(Beginning of TEXT)
I often wondered if Anthony had read Dylan Thomas:

And you, my father, there on the sad height,
Curse, bless, me now with your fierce tears I pray.
Do not go gentle into that good night.
Rage, rage against the dying of the light.

Probably not. But even if he had, Anthony had too much peace to rage and too much wisdom to see the point. That much I knew. He would have gone gentle into the night.

Yet, I could have done more for Anthony. I could have spent more time speaking to him. I mean real conversation and not those rushed 5-minute hi-bye affairs that took place mostly when I needed to be in his ward to clerk a case or meet my group for tutorial. I could have visited him more often on Sundays, my church being a mere 5 minutes drive away. How could I have thoughtlessly driven past TTSH those mornings after listening to the sermon, where the speaker invariably exhorted the congregation to become "salt of the earth" without even the thought of visiting him crossing my mind?

How easy it was for me then to "make his day" and yet I failed to seize the many opportunities. Certainly I did not have these regrets while Anthony was still alive. In fact, many times I thought I had gone the extra mile. And indeed he did make me feel that the little time I gave him was special and cherished.

He also made me realize that medicine could afford me a precious chance. The chance to get something for nothing. The chance to bring much joy to strangers just by a word calmly said, a smile well-timed, a warm hand on the shoulder. And that was something journalism would seldom provide. Of course, these intangibles can hardly put food on the table, but they do make the meal that much more fulfilling.

Anthony died on 5 December 1997. It was a Friday. I did not know about his passing away till Monday the following week. I must have been too caught up with my own work. I knew he was slipping away. The case notes clearly documented his deteriorating condition. What was I doing at that time? Can’t be anything important since I do not remember a thing now. Many times I wish I had said goodbye. That I had said thank you.
(End of TEXT)
## BRIEF
Decide whether each statement agrees with the passage about Anthony: (a) Anthony died on a Friday; (b) the writer's church was a 10-minute drive away; (c) the writer had these regrets while Anthony was still alive. Answer yes or no for each, quoting the passage words that settle it. The rows are separate material and have nothing to do with the passage about Anthony.
(Beginning of RAW DATA)
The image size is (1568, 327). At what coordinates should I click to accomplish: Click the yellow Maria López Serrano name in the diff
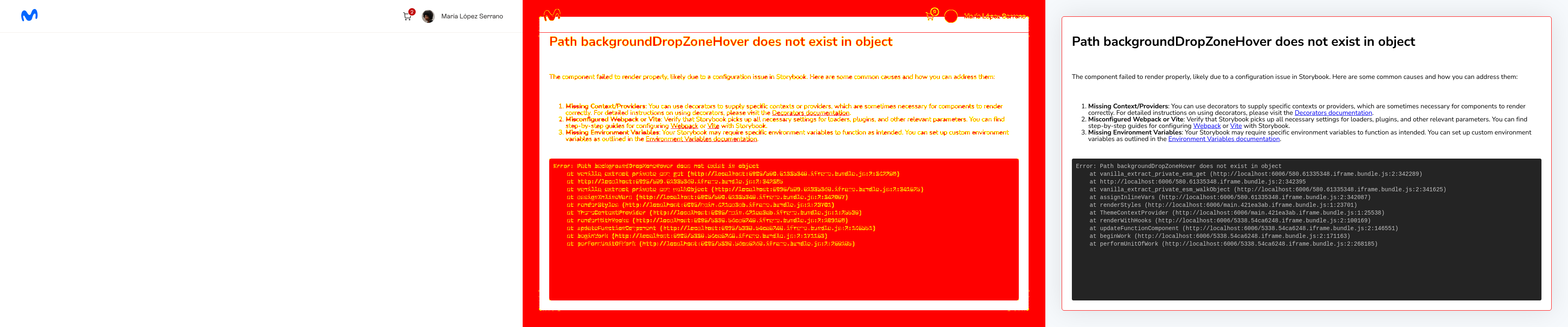[x=995, y=16]
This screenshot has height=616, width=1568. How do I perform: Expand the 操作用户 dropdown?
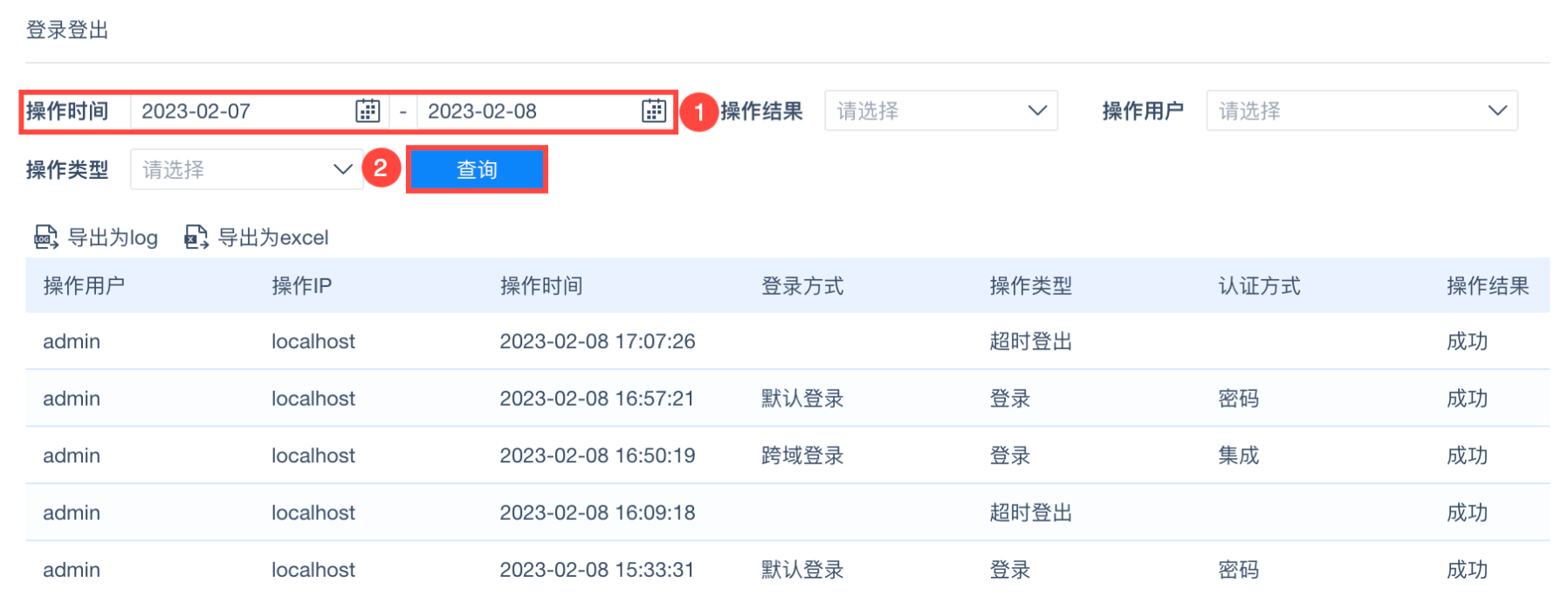coord(1361,111)
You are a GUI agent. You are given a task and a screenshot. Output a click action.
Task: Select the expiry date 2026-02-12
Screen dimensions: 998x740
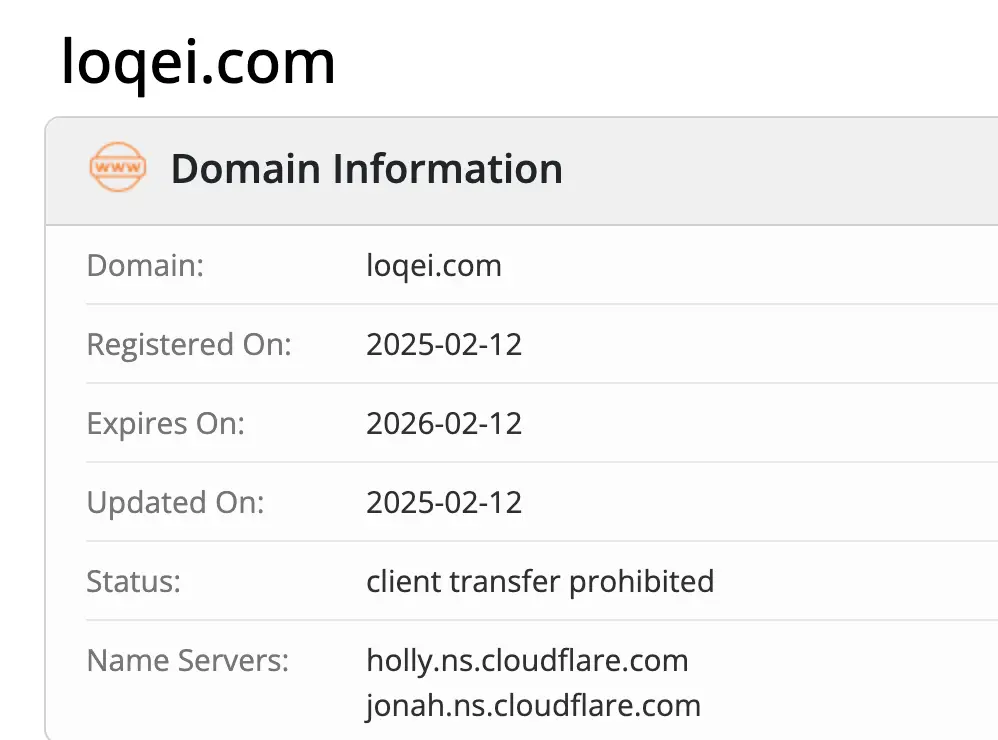[x=444, y=424]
(End of RAW DATA)
## EXPECTED OUTPUT
(a) Yes: "It was a Friday."
(b) No: "my church being a mere 5 minutes drive away."
(c) No: "Certainly I did not have these regrets while Anthony was still alive."